There would always a feeling of weirdness, and that came from something really ordinary.

A substitute teacher.

Sam noticed first, which was unfair because no one ever believes me when I say that.

She stood at the front of the room with a clipboard and a smile that tried very hard to be harmless. Mid-thirties. Brown jacket. Hair pulled back like she didn't want it remembered.

"Good morning," she said. "I'm Ms. Reed. I'll be covering attendance for the week."

Attendance.

That word hit wrong.

I leaned toward Alex. "Why does that sound like a threat?"

Alex didn't answer.

---

Ms. Reed called names.

Normal names. Normal voices answering back.

Then....

"Maya Verma."

Maya froze.

The room felt… tighter.

"Yes?" she said.

Ms. Reed looked up, met Maya's eyes, and smiled wider.

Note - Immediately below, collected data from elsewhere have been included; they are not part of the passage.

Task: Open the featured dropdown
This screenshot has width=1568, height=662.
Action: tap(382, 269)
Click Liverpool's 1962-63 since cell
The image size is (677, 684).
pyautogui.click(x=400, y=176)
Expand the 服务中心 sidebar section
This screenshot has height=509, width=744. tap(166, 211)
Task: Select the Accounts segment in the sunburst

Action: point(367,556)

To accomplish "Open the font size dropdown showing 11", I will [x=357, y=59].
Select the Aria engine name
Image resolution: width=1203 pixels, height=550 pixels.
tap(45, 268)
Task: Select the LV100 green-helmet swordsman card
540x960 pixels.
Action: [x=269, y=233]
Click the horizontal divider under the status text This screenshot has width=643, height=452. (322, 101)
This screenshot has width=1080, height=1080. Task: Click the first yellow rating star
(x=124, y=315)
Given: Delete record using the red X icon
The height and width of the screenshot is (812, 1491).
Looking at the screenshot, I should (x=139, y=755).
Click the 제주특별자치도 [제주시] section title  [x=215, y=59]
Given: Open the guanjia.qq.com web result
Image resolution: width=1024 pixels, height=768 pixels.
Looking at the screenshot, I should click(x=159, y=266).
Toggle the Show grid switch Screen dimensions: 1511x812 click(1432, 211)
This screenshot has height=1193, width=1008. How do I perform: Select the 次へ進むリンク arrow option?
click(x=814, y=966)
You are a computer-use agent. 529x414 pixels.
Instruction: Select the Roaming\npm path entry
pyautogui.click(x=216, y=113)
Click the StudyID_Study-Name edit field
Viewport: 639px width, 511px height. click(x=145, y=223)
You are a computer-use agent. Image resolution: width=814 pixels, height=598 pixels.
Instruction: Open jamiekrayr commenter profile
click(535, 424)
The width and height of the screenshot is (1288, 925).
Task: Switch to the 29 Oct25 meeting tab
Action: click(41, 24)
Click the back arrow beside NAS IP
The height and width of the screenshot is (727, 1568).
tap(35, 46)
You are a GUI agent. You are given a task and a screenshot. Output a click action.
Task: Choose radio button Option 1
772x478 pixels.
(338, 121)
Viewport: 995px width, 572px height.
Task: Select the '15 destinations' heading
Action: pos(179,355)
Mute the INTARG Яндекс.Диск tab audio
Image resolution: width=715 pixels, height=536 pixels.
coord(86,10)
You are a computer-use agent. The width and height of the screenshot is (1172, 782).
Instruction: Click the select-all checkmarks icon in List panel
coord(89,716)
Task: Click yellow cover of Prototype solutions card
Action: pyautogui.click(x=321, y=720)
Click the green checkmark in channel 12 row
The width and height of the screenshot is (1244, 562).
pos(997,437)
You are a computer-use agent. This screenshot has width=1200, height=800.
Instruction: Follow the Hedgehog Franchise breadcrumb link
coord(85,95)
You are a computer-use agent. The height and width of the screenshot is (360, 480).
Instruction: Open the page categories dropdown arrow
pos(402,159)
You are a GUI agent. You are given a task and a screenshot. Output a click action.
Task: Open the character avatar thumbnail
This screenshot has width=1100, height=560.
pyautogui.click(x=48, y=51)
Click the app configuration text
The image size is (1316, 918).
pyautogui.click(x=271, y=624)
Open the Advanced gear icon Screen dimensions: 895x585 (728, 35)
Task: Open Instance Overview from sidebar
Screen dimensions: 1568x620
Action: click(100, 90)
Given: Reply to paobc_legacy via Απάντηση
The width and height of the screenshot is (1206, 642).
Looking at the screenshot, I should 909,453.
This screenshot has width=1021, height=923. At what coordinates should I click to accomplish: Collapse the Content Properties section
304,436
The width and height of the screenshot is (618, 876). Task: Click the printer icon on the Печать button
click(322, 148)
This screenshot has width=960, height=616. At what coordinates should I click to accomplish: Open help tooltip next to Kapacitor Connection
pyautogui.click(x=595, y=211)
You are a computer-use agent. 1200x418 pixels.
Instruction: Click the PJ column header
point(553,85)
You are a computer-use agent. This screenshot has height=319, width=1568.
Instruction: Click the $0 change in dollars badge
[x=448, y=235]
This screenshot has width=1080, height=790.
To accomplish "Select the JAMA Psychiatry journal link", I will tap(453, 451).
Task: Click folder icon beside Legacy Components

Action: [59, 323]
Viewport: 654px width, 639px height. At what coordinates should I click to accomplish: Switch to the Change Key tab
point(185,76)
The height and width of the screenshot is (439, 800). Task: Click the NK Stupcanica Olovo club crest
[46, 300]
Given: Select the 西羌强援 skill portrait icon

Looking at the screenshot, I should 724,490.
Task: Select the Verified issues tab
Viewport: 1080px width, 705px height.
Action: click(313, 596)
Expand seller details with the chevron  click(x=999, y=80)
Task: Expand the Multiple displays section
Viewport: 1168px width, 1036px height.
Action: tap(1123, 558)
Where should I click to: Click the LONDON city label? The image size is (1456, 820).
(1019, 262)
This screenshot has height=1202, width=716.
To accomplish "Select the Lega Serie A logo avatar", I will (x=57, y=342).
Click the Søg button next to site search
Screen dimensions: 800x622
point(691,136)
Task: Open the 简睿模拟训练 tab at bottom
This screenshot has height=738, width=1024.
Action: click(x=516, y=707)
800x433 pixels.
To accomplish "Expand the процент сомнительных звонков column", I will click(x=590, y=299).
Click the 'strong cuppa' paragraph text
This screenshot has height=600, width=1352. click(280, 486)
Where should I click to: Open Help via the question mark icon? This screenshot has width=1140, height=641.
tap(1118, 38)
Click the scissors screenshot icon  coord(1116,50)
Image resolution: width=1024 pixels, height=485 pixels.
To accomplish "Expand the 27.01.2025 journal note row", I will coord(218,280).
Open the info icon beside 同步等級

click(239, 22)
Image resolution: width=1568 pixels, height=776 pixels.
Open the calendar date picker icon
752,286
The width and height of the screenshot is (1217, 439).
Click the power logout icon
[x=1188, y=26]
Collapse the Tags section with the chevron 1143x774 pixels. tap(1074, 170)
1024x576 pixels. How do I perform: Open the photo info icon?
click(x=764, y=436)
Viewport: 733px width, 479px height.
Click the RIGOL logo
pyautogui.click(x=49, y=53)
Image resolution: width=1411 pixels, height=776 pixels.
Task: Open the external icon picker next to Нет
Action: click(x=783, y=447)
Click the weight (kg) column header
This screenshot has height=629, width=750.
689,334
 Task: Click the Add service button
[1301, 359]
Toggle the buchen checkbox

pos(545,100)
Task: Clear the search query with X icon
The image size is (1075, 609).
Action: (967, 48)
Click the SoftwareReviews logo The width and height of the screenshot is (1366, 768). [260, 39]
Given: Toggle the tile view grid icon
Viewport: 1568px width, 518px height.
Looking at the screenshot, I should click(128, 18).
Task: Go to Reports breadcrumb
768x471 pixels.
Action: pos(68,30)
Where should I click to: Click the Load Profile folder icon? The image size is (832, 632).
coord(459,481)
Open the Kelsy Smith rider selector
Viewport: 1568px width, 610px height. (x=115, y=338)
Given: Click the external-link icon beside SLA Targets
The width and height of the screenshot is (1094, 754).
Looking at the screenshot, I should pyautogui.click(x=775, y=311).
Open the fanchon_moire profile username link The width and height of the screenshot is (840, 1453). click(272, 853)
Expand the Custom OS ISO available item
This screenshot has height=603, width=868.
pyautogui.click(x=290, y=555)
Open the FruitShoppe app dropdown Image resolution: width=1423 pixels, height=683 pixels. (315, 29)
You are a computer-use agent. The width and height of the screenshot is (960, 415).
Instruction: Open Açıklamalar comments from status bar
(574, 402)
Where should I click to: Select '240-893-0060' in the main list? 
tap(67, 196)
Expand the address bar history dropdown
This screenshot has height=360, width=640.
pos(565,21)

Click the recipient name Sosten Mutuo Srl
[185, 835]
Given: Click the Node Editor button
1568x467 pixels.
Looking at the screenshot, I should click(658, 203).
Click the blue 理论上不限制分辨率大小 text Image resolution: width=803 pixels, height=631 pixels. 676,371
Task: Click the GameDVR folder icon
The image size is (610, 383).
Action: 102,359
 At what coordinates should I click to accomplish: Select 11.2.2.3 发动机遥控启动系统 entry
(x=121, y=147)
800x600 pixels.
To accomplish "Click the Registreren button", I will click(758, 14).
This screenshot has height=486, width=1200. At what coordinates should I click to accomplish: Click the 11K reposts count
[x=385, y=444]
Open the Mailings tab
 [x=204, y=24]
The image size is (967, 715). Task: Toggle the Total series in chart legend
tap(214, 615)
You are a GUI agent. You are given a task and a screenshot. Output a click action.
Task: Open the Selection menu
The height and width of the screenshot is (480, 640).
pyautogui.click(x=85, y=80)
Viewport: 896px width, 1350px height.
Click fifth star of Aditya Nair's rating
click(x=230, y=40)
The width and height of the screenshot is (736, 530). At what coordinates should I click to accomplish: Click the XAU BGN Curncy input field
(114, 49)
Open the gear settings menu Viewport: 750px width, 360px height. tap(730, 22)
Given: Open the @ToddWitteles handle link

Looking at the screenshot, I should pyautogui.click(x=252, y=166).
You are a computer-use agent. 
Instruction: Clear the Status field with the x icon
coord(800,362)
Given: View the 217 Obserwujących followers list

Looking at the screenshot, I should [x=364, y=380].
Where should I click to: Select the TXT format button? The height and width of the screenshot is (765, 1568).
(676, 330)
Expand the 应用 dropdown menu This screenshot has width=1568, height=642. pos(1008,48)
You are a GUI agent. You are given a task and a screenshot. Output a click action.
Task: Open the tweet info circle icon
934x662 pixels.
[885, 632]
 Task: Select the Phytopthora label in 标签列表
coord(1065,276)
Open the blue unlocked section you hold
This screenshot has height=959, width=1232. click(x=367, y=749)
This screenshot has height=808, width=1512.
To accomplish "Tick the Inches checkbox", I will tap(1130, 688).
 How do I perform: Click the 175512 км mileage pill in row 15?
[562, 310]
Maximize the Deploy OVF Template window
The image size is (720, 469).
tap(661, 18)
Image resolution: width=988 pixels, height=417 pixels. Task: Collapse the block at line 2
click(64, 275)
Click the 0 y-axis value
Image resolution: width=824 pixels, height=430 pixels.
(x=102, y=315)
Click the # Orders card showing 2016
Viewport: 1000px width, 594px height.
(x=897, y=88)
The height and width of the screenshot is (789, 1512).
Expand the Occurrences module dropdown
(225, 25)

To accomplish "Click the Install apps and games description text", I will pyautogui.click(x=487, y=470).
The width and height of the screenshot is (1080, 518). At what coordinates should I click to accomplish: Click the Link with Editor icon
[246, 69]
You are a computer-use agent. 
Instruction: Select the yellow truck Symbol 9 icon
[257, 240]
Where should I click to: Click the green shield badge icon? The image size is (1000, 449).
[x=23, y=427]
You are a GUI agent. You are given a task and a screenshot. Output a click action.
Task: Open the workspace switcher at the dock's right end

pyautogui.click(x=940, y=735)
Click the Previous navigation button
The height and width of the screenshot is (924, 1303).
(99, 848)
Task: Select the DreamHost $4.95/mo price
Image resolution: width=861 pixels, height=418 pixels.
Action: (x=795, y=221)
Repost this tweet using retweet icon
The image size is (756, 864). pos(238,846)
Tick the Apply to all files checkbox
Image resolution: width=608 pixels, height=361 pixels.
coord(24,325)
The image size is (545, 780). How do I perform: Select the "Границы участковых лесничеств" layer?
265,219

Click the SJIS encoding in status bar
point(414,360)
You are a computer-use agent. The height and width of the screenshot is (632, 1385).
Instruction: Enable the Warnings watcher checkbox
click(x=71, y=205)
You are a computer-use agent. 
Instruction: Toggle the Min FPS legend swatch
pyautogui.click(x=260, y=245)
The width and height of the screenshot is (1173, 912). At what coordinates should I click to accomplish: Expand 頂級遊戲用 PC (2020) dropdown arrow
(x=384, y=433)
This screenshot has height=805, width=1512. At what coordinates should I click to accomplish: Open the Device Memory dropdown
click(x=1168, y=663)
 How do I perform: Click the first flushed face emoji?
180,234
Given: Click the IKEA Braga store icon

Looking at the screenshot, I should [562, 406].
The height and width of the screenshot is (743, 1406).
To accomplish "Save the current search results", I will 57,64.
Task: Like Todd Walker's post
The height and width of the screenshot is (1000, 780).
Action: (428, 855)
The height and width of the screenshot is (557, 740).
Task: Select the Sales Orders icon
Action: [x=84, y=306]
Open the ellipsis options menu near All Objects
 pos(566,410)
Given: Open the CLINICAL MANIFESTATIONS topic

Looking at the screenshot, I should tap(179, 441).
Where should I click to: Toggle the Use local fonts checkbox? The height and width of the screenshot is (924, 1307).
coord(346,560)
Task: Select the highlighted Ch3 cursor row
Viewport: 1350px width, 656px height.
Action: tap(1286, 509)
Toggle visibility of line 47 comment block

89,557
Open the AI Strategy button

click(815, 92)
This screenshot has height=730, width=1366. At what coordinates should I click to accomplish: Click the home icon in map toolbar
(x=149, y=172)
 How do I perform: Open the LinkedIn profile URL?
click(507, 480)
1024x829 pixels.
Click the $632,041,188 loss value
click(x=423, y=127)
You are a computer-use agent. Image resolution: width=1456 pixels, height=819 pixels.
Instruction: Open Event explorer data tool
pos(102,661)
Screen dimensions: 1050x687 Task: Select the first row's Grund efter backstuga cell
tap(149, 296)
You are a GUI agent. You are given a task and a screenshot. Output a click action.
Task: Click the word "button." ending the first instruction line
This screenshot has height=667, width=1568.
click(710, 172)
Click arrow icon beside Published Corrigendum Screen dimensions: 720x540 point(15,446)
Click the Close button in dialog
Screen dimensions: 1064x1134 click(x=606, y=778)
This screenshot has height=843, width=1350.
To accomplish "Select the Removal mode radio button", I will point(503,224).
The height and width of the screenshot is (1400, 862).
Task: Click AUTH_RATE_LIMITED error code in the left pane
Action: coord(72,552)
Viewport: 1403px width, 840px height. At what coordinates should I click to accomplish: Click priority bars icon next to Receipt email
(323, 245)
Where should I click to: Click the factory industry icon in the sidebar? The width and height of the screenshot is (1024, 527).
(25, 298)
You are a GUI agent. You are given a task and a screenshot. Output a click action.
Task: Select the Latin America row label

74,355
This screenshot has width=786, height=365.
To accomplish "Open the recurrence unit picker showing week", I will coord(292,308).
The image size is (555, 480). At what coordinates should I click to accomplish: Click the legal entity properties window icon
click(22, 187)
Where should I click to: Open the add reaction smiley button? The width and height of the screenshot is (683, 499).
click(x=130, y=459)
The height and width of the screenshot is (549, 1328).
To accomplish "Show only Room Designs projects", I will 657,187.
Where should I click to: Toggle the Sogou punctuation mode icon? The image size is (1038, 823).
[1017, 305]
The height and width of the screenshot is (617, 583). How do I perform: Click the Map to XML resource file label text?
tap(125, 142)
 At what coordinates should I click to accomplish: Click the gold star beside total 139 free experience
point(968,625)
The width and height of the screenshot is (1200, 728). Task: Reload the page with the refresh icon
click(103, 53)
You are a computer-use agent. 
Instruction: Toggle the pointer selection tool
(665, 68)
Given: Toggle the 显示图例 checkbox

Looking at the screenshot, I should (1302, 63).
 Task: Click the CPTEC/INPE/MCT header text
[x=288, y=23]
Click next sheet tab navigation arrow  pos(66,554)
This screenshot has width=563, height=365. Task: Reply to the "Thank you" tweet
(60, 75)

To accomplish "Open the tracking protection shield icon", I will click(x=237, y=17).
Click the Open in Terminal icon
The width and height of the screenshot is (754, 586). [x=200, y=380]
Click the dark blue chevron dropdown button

"There you are," she said. "I was hoping you hadn't moved."

I dropped my pen.

That wasn't how attendance worked.

---

At lunch, Maya barely touched her food.

"She's not from here," Maya said quietly.

Jordan frowned. "How do you know?"

"She's listening wrong," Maya replied. "Like she's pretending not to hear something."

Alex asked the question none of us wanted to. "Is she with them?"

Maya hesitated.

"No," she said slowly. "She's older than them."

We all stared.

Sam...me...laughed once, sharp and nervous. "I'm sorry, older than the government?"

Maya's voice dropped. "Older than the agreement."

---

That afternoon, the announcements came late.

The bell rang twice.

And when Ms. Reed passed Sam's desk, she whispered without looking at him.

"Three minutes isn't much time, is it?"

I stopped breathing.

---

They cornered her after school near the music rooms, where sound got swallowed and no one liked to linger.

Ms. Reed didn't pretend to be surprised.

"I was wondering when you'd connect the dots," she said, setting her clipboard down. "You're earlier than the last group."

Alex's heart slammed. "Last group?"

Ms. Reed studied him carefully. "You don't remember them?"

Silence.

She nodded. "Of course you don't."

Maya stepped forward. "What are you?"

Ms. Reed considered that.

"I'm what happens," she said, "when a town survives something it shouldn't."

Jordan's voice shook. "You helped build the containment."

"No," she corrected. "I helped choose 'who would forget'."

That landed like a bomb.

Sam swallowed. "We didn't forget."

Ms. Reed smiled at him...sad, proud, terrified.

"Exactly."

---

She walked to the window and looked out at Marrow.

"This town has broken before," she said. "Not loudly. Quietly.

People vanished.

Streets rearranged.

Names stopped being spoken because no one remembered why they mattered."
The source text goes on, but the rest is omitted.